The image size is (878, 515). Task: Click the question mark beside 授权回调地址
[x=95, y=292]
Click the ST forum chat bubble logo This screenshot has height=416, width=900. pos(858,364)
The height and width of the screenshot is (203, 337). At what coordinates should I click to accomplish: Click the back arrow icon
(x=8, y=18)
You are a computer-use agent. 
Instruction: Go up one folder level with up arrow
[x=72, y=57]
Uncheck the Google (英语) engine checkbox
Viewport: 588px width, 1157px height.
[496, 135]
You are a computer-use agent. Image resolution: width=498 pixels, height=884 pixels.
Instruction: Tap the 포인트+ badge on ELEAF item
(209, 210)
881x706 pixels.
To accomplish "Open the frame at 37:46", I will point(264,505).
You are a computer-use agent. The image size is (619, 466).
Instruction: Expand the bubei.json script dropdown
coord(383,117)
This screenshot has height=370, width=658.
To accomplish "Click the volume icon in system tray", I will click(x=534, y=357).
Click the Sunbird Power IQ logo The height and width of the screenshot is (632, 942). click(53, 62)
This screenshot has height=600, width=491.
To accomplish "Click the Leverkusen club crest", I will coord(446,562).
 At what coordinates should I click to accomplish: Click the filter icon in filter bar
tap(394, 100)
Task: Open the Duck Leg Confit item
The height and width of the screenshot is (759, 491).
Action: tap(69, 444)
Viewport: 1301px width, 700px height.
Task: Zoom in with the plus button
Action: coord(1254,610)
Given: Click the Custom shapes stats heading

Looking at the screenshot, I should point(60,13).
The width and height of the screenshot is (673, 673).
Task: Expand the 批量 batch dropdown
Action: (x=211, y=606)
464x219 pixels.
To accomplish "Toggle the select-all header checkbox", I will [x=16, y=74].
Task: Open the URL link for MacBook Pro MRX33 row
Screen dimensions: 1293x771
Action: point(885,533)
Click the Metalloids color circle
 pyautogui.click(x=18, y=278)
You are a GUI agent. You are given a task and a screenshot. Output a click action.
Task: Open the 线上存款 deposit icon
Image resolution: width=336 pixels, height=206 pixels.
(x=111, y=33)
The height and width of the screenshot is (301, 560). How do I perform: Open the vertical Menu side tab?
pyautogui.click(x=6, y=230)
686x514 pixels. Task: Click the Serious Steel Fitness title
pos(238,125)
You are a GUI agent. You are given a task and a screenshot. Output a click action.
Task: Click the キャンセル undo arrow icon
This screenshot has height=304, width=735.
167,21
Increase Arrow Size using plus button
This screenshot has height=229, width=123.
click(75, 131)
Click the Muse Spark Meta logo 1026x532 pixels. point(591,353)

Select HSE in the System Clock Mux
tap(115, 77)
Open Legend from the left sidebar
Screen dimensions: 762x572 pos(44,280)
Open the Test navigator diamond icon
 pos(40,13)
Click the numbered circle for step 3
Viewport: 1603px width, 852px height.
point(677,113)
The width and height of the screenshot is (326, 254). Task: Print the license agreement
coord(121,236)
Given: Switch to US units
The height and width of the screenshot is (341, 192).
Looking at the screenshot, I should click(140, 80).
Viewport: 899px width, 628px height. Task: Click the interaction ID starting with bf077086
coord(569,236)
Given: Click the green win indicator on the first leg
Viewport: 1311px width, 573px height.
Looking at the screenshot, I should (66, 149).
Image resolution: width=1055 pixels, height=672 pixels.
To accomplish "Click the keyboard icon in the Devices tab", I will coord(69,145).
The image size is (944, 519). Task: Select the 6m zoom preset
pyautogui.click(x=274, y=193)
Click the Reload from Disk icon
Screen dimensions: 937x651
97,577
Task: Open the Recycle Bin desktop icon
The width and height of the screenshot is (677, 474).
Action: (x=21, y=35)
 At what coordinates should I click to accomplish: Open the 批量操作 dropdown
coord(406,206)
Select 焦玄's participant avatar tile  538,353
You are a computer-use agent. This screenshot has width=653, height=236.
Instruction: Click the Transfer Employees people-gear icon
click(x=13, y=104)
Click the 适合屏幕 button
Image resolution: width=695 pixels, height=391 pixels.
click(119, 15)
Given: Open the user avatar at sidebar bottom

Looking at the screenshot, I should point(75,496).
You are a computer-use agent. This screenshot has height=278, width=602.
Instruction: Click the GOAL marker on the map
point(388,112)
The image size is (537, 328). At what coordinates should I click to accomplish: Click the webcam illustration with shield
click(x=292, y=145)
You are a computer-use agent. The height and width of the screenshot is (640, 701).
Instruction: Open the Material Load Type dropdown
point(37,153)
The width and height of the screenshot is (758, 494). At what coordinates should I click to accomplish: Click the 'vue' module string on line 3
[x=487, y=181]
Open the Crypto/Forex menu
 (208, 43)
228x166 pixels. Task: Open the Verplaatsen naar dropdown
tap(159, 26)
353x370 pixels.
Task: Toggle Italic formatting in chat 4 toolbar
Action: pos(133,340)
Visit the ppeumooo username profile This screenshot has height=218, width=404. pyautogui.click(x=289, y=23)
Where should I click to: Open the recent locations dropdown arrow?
----------------
WHAT IS REQUIRED: Set down every line of the listing above again, exactly as given.

ANSWER AREA:
The image size is (878, 515). Task: Click the question mark beside 授权回调地址
[x=95, y=292]
Click the ST forum chat bubble logo This screenshot has height=416, width=900. pos(858,364)
The height and width of the screenshot is (203, 337). At what coordinates should I click to accomplish: Click the back arrow icon
(x=8, y=18)
You are a computer-use agent. 
Instruction: Go up one folder level with up arrow
[x=72, y=57]
Uncheck the Google (英语) engine checkbox
Viewport: 588px width, 1157px height.
[496, 135]
You are a computer-use agent. Image resolution: width=498 pixels, height=884 pixels.
Instruction: Tap the 포인트+ badge on ELEAF item
(209, 210)
881x706 pixels.
To accomplish "Open the frame at 37:46", I will point(264,505).
You are a computer-use agent. The image size is (619, 466).
Instruction: Expand the bubei.json script dropdown
coord(383,117)
This screenshot has height=370, width=658.
To accomplish "Click the volume icon in system tray", I will click(x=534, y=357).
Click the Sunbird Power IQ logo The height and width of the screenshot is (632, 942). click(53, 62)
This screenshot has height=600, width=491.
To accomplish "Click the Leverkusen club crest", I will coord(446,562).
 At what coordinates should I click to accomplish: Click the filter icon in filter bar
tap(394, 100)
Task: Open the Duck Leg Confit item
The height and width of the screenshot is (759, 491).
Action: tap(69, 444)
Viewport: 1301px width, 700px height.
Task: Zoom in with the plus button
Action: coord(1254,610)
Given: Click the Custom shapes stats heading

Looking at the screenshot, I should point(60,13).
The width and height of the screenshot is (673, 673).
Task: Expand the 批量 batch dropdown
Action: (x=211, y=606)
464x219 pixels.
To accomplish "Toggle the select-all header checkbox", I will [x=16, y=74].
Task: Open the URL link for MacBook Pro MRX33 row
Screen dimensions: 1293x771
Action: point(885,533)
Click the Metalloids color circle
 pyautogui.click(x=18, y=278)
You are a GUI agent. You are given a task and a screenshot. Output a click action.
Task: Open the 线上存款 deposit icon
Image resolution: width=336 pixels, height=206 pixels.
(x=111, y=33)
The height and width of the screenshot is (301, 560). How do I perform: Open the vertical Menu side tab?
pyautogui.click(x=6, y=230)
686x514 pixels. Task: Click the Serious Steel Fitness title
pos(238,125)
You are a GUI agent. You are given a task and a screenshot. Output a click action.
Task: Click the キャンセル undo arrow icon
This screenshot has height=304, width=735.
167,21
Increase Arrow Size using plus button
This screenshot has height=229, width=123.
click(75, 131)
Click the Muse Spark Meta logo 1026x532 pixels. point(591,353)

Select HSE in the System Clock Mux
tap(115, 77)
Open Legend from the left sidebar
Screen dimensions: 762x572 pos(44,280)
Open the Test navigator diamond icon
 pos(40,13)
Click the numbered circle for step 3
Viewport: 1603px width, 852px height.
point(677,113)
The width and height of the screenshot is (326, 254). Task: Print the license agreement
coord(121,236)
Given: Switch to US units
The height and width of the screenshot is (341, 192).
Looking at the screenshot, I should click(140, 80).
Viewport: 899px width, 628px height. Task: Click the interaction ID starting with bf077086
coord(569,236)
Given: Click the green win indicator on the first leg
Viewport: 1311px width, 573px height.
Looking at the screenshot, I should (66, 149).
Image resolution: width=1055 pixels, height=672 pixels.
To accomplish "Click the keyboard icon in the Devices tab", I will coord(69,145).
The image size is (944, 519). Task: Select the 6m zoom preset
pyautogui.click(x=274, y=193)
Click the Reload from Disk icon
Screen dimensions: 937x651
97,577
Task: Open the Recycle Bin desktop icon
The width and height of the screenshot is (677, 474).
Action: (x=21, y=35)
 At what coordinates should I click to accomplish: Open the 批量操作 dropdown
coord(406,206)
Select 焦玄's participant avatar tile  538,353
You are a computer-use agent. This screenshot has width=653, height=236.
Instruction: Click the Transfer Employees people-gear icon
click(x=13, y=104)
Click the 适合屏幕 button
Image resolution: width=695 pixels, height=391 pixels.
click(119, 15)
Given: Open the user avatar at sidebar bottom

Looking at the screenshot, I should point(75,496).
You are a computer-use agent. This screenshot has height=278, width=602.
Instruction: Click the GOAL marker on the map
point(388,112)
The image size is (537, 328). At what coordinates should I click to accomplish: Click the webcam illustration with shield
click(x=292, y=145)
You are a computer-use agent. The height and width of the screenshot is (640, 701).
Instruction: Open the Material Load Type dropdown
point(37,153)
The width and height of the screenshot is (758, 494). At what coordinates should I click to accomplish: Click the 'vue' module string on line 3
[x=487, y=181]
Open the Crypto/Forex menu
 (208, 43)
228x166 pixels. Task: Open the Verplaatsen naar dropdown
tap(159, 26)
353x370 pixels.
Task: Toggle Italic formatting in chat 4 toolbar
Action: pos(133,340)
Visit the ppeumooo username profile This screenshot has height=218, width=404. pyautogui.click(x=289, y=23)
Where should I click to: Open the recent locations dropdown arrow?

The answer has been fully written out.